The node analyzes MCP responses to capture tools/list data and maintain an up-to-date tool schema for each server. The captured schema is uploaded to the Wallarm Cloud and distributed to all nodes in the cluster, so every node has access to up-to-date tool definitions — this is used by the Tool Input Schema Enforcement control.

When creating a mitigation control, the MCP server URI and primitives fields offer autocomplete suggestions based on data from API Discovery.

Optionally, you can configure MCP session context parameters to extract user and role information from MCP requests. This is required for user- and role-based ACL policies.

Creating MCP mitigation controls¶

To create an MCP mitigation control:

Go to Wallarm Console → Mitigation Controls.
Switch to the AI Protection tab.
Click Add control.
Select the desired control type: ACL policy, Request verification, or Tool input schema enforcement.
Configure the control as described below.
Click Add.

Generic information on mitigation controls

Before proceeding: use the Mitigation Controls article to get familiar with how Scope and Mitigation mode are set for any mitigation control.

Common configuration¶

All three MCP mitigation controls share the following configuration sections:

Scope (MCP server)¶

Defines which MCP server the control applies to.

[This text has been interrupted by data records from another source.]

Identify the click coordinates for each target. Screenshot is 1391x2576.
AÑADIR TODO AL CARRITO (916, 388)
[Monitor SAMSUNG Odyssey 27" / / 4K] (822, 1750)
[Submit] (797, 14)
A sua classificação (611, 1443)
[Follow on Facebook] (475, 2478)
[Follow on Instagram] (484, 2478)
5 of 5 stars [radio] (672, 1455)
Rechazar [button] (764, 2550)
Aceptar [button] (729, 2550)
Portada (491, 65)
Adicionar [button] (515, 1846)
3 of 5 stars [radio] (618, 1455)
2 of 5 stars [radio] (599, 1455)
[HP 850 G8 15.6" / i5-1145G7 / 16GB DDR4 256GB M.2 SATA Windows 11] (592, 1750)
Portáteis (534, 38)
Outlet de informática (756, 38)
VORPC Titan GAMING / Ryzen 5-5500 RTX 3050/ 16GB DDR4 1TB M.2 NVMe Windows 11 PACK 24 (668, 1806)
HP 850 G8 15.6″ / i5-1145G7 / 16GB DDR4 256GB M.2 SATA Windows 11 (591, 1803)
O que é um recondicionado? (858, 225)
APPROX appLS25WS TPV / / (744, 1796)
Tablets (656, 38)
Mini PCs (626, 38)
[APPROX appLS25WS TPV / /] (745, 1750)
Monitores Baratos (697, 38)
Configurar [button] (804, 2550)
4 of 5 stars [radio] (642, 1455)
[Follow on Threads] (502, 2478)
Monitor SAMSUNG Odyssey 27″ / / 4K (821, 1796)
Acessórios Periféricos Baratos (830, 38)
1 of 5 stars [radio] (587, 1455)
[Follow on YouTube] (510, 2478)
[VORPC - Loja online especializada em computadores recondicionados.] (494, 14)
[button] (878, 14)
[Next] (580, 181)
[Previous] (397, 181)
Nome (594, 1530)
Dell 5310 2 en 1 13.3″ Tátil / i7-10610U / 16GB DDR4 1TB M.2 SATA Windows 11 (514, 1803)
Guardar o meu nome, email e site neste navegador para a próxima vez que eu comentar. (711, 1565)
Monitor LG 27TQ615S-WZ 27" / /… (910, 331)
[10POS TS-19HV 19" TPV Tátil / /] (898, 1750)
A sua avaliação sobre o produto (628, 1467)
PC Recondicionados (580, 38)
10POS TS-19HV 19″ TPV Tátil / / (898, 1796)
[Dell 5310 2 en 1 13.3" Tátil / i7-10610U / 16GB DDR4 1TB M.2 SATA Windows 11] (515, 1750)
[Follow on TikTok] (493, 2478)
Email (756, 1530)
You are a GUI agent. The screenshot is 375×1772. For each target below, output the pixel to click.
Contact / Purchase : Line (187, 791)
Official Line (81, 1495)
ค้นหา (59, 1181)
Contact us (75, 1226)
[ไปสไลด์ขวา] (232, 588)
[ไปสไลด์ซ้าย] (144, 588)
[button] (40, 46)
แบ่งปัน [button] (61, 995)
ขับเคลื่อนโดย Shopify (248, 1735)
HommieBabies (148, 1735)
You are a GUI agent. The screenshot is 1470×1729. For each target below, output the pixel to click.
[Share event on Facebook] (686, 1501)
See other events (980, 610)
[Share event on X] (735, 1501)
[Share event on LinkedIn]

Select an MCP server from the dropdown (populated from API Discovery) or enter a URI manually.

MCP parameters¶

Available for ACL Policy and Request Verification controls. Define which MCP methods and primitives the control applies to:

Methods — MCP protocol methods such as tools/call, resources/read, prompts/get, notifications/initialized, etc. Supports wildcards (e.g., resources/*).
Primitives — Names of specific MCP entities targeted by the selected methods. For tools/call, these are tool names (e.g., get_user_profile). For resources/read, these are resource URIs (e.g., data://config). For prompts/get, these are prompt names.

If no methods or primitives are specified, the control applies to all methods and primitives on the MCP server.

ACL Policy¶

The ACL Policy controls who can access specific MCP methods and primitives based on the identity or network properties of the request source.

Use case: Restrict access to sensitive MCP tools to specific users, roles, IP addresses, or geographic locations. For example, allow only users with the admin role to call the delete_account tool, or block access to all MCP tools from specific countries.

Configuration¶

Parameter	Description
MCP server	Full URI of the MCP server to protect.
MCP methods	Array of MCP methods the policy applies to. Supports wildcards.
Primitives	Array of tool names, resource URIs, or prompt names the policy applies to.
Access policy mode	Allow — only requests matching the specified access objects are permitted; all other requests are blocked with a `403` response. Use this to create an allowlist of trusted identities or networks. Deny — requests matching the specified access objects are blocked with a `403` response; all other requests are permitted. Use this to block specific actors from accessing the defined scope.
Access objects	One or more conditions defining who the policy targets: IP Address, Country, User Name, or User Role. Multiple object types can be combined — all specified conditions must match for the policy to apply.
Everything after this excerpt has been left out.